[Start of Attachment]

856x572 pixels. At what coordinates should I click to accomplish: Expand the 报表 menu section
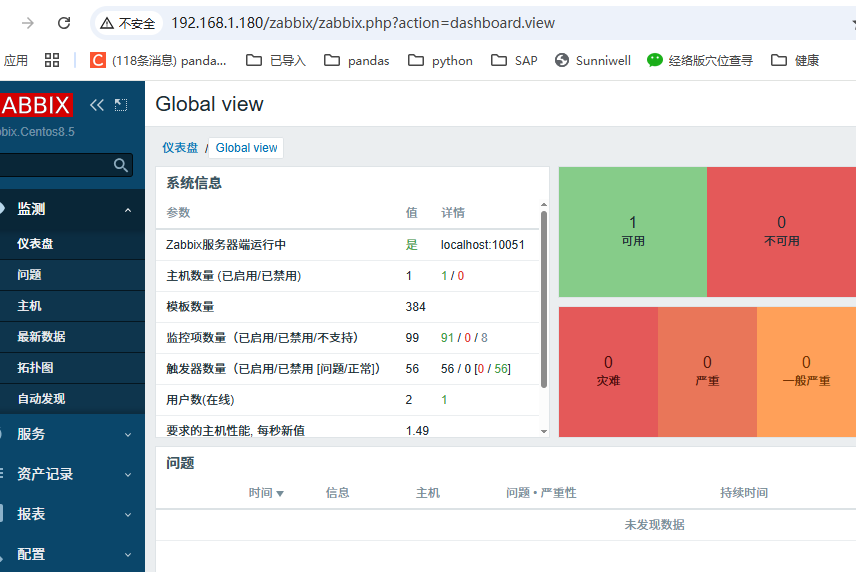pyautogui.click(x=128, y=515)
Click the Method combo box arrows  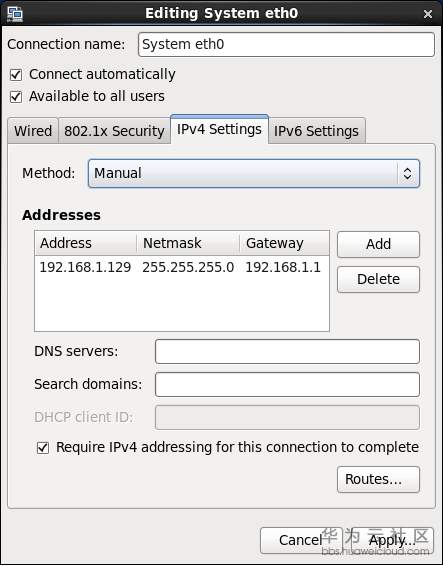(x=408, y=173)
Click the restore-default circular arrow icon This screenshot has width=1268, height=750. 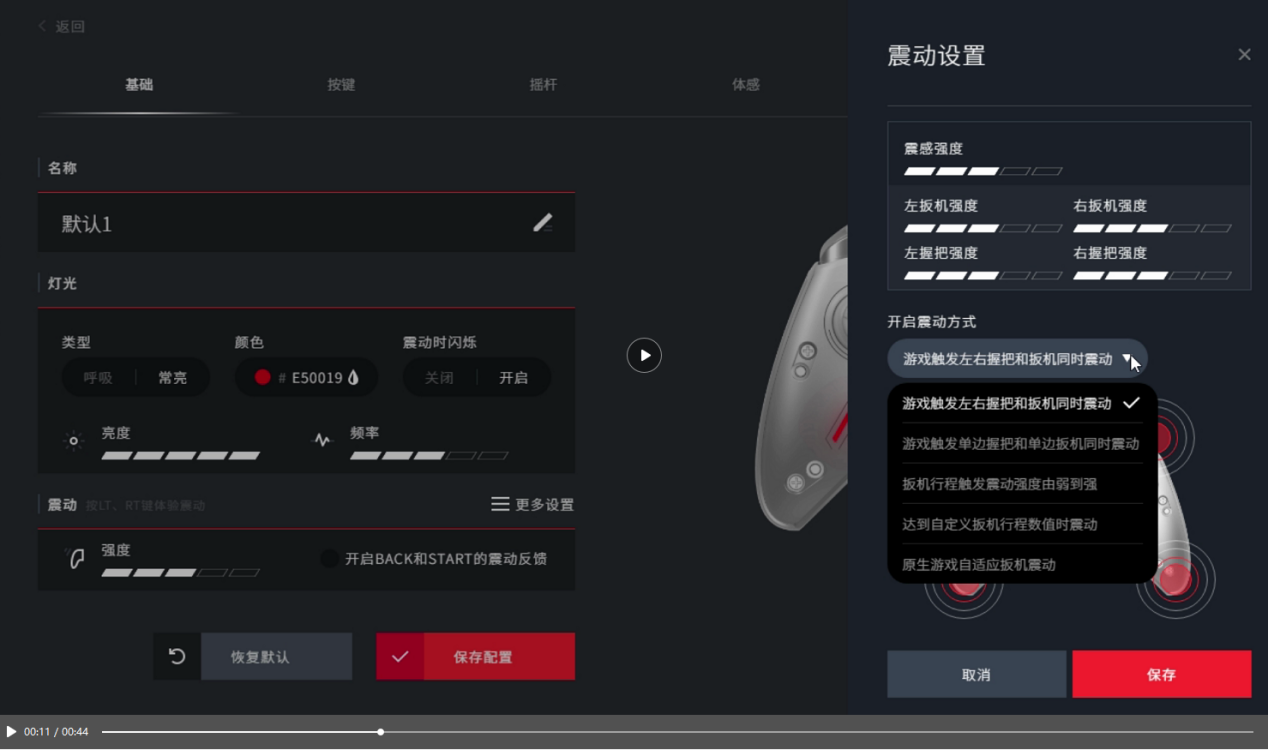[177, 656]
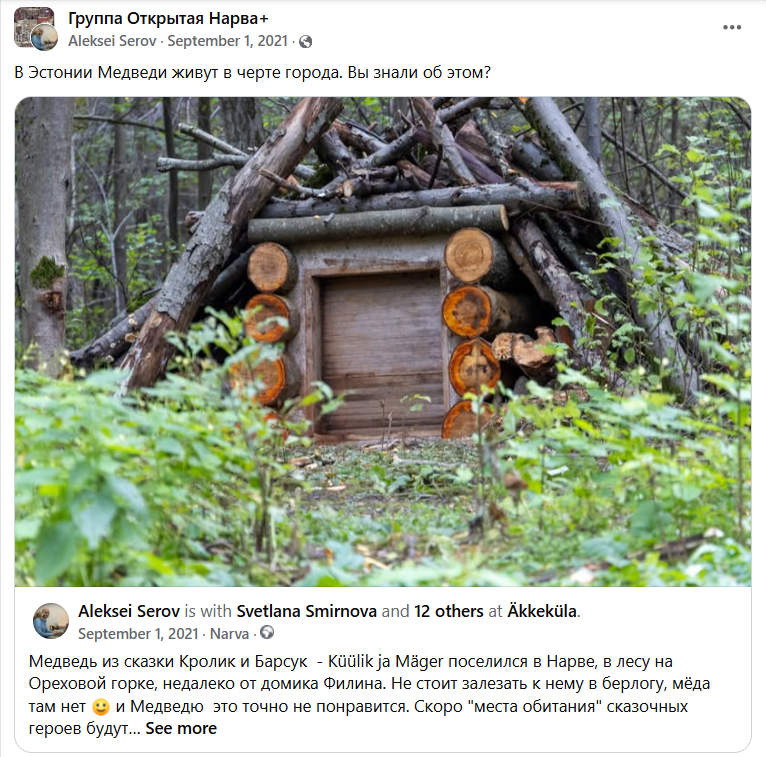
Task: Open the Äkkeküla location page
Action: point(542,611)
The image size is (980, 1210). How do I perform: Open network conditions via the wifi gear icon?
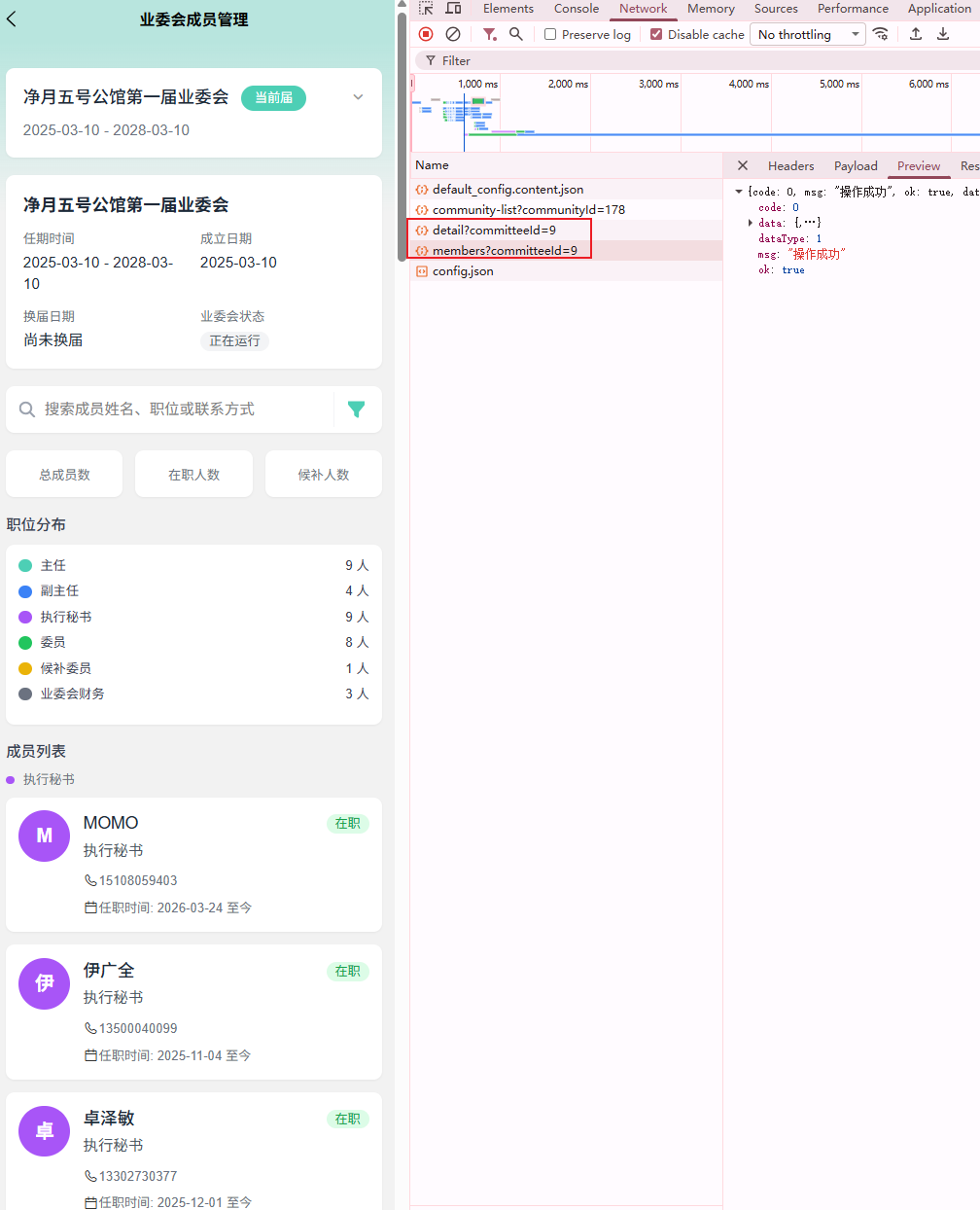click(x=881, y=33)
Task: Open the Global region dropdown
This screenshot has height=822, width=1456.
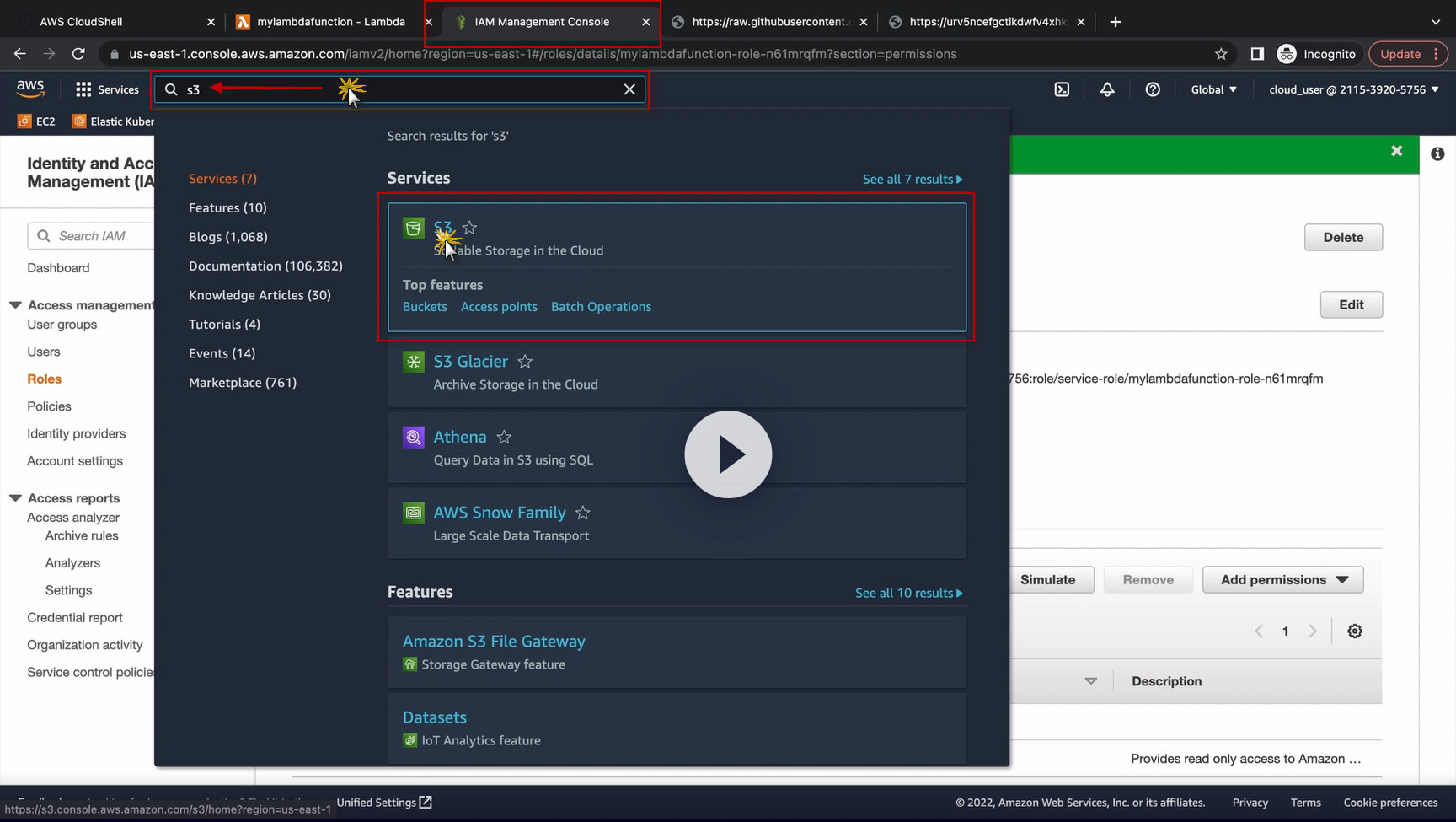Action: tap(1213, 89)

[End of Attachment]

▸ EXERCISE DESCRIPTION
If a line falls between the one containing "The image size" and the last line of the entries above, both included, reproduce it exactly; leave the pictures out.

▸ EXERCISE RESULT
The image size is (980, 1210). How do I perform: Open network conditions via the wifi gear icon?
click(x=881, y=33)
Task: Open the Global region dropdown
This screenshot has height=822, width=1456.
Action: tap(1213, 89)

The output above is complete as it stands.